• Data records:
[Start of section]
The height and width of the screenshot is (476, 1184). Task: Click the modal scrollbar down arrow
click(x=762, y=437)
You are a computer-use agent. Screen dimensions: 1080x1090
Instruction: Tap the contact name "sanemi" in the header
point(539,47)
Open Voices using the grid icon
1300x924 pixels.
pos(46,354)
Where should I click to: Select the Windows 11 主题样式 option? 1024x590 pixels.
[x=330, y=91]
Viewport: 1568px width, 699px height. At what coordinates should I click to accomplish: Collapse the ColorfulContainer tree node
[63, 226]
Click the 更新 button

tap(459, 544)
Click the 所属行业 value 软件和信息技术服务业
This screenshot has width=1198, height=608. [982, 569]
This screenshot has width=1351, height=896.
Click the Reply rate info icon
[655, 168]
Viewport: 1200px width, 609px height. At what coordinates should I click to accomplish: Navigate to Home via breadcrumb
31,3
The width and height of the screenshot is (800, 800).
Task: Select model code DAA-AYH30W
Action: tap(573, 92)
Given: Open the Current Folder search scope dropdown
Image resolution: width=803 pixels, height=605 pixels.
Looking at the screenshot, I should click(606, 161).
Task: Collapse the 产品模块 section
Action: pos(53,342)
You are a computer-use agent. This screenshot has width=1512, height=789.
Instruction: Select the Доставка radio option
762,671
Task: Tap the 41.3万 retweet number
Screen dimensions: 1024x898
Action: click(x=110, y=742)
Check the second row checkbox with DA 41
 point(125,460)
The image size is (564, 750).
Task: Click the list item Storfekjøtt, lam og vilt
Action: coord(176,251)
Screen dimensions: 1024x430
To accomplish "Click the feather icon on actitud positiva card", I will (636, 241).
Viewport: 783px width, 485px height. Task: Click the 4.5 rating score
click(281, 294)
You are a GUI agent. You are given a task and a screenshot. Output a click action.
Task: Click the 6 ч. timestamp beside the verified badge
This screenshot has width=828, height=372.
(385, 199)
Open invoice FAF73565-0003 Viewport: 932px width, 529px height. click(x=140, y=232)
[End of section]
• What is required: Nothing but the line with "This screenshot has width=828, height=372." and the lines after it, through the end of the material, should appear in the output, word for word.

• Exercise solution:
This screenshot has width=828, height=372.
(385, 199)
Open invoice FAF73565-0003 Viewport: 932px width, 529px height. click(x=140, y=232)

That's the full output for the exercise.